- GIVEN INFORMATION -
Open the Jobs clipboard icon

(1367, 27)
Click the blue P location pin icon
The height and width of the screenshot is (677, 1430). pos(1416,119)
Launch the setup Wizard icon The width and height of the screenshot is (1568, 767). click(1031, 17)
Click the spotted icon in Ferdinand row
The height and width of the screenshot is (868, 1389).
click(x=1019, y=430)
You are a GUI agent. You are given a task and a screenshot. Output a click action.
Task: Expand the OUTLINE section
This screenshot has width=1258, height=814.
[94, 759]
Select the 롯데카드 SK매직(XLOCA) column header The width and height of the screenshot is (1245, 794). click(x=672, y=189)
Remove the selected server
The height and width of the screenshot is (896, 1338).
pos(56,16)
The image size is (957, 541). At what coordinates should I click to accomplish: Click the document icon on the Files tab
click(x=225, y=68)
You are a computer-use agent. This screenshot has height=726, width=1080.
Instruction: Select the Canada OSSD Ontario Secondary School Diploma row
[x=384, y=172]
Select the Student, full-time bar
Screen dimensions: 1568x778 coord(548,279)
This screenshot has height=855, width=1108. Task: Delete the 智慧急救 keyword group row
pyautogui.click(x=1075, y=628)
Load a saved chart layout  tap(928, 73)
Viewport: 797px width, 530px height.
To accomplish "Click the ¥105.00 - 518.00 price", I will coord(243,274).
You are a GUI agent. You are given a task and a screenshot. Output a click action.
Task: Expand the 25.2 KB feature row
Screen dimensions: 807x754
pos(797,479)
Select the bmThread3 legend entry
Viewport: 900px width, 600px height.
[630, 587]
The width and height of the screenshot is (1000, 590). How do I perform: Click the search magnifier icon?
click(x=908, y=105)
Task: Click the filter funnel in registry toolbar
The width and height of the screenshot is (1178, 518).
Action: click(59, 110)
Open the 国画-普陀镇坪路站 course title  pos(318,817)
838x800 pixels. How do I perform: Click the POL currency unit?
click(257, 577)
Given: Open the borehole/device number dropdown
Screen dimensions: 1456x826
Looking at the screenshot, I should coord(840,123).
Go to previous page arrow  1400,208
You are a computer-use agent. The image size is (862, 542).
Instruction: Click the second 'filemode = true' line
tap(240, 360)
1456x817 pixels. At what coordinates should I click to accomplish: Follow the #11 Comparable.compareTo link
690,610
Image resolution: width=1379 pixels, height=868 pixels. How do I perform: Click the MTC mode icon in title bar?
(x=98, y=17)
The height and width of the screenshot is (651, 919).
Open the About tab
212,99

- EXERCISE REQUIREMENTS -
Each line of the data is to be retyped exactly as shown.

- SOLVED PROBLEM -
Open the Jobs clipboard icon

(1367, 27)
Click the blue P location pin icon
The height and width of the screenshot is (677, 1430). pos(1416,119)
Launch the setup Wizard icon The width and height of the screenshot is (1568, 767). click(1031, 17)
Click the spotted icon in Ferdinand row
The height and width of the screenshot is (868, 1389).
click(x=1019, y=430)
You are a GUI agent. You are given a task and a screenshot. Output a click action.
Task: Expand the OUTLINE section
This screenshot has width=1258, height=814.
[94, 759]
Select the 롯데카드 SK매직(XLOCA) column header The width and height of the screenshot is (1245, 794). click(x=672, y=189)
Remove the selected server
The height and width of the screenshot is (896, 1338).
pos(56,16)
The image size is (957, 541). At what coordinates should I click to accomplish: Click the document icon on the Files tab
click(x=225, y=68)
You are a computer-use agent. This screenshot has height=726, width=1080.
Instruction: Select the Canada OSSD Ontario Secondary School Diploma row
[x=384, y=172]
Select the Student, full-time bar
Screen dimensions: 1568x778 coord(548,279)
This screenshot has height=855, width=1108. Task: Delete the 智慧急救 keyword group row
pyautogui.click(x=1075, y=628)
Load a saved chart layout  tap(928, 73)
Viewport: 797px width, 530px height.
To accomplish "Click the ¥105.00 - 518.00 price", I will coord(243,274).
You are a GUI agent. You are given a task and a screenshot. Output a click action.
Task: Expand the 25.2 KB feature row
Screen dimensions: 807x754
pos(797,479)
Select the bmThread3 legend entry
Viewport: 900px width, 600px height.
[630, 587]
The width and height of the screenshot is (1000, 590). How do I perform: Click the search magnifier icon?
click(x=908, y=105)
Task: Click the filter funnel in registry toolbar
The width and height of the screenshot is (1178, 518).
Action: click(59, 110)
Open the 国画-普陀镇坪路站 course title  pos(318,817)
838x800 pixels. How do I perform: Click the POL currency unit?
click(257, 577)
Given: Open the borehole/device number dropdown
Screen dimensions: 1456x826
Looking at the screenshot, I should coord(840,123).
Go to previous page arrow  1400,208
You are a computer-use agent. The image size is (862, 542).
Instruction: Click the second 'filemode = true' line
tap(240, 360)
1456x817 pixels. At what coordinates should I click to accomplish: Follow the #11 Comparable.compareTo link
690,610
Image resolution: width=1379 pixels, height=868 pixels. How do I perform: Click the MTC mode icon in title bar?
(x=98, y=17)
The height and width of the screenshot is (651, 919).
Open the About tab
212,99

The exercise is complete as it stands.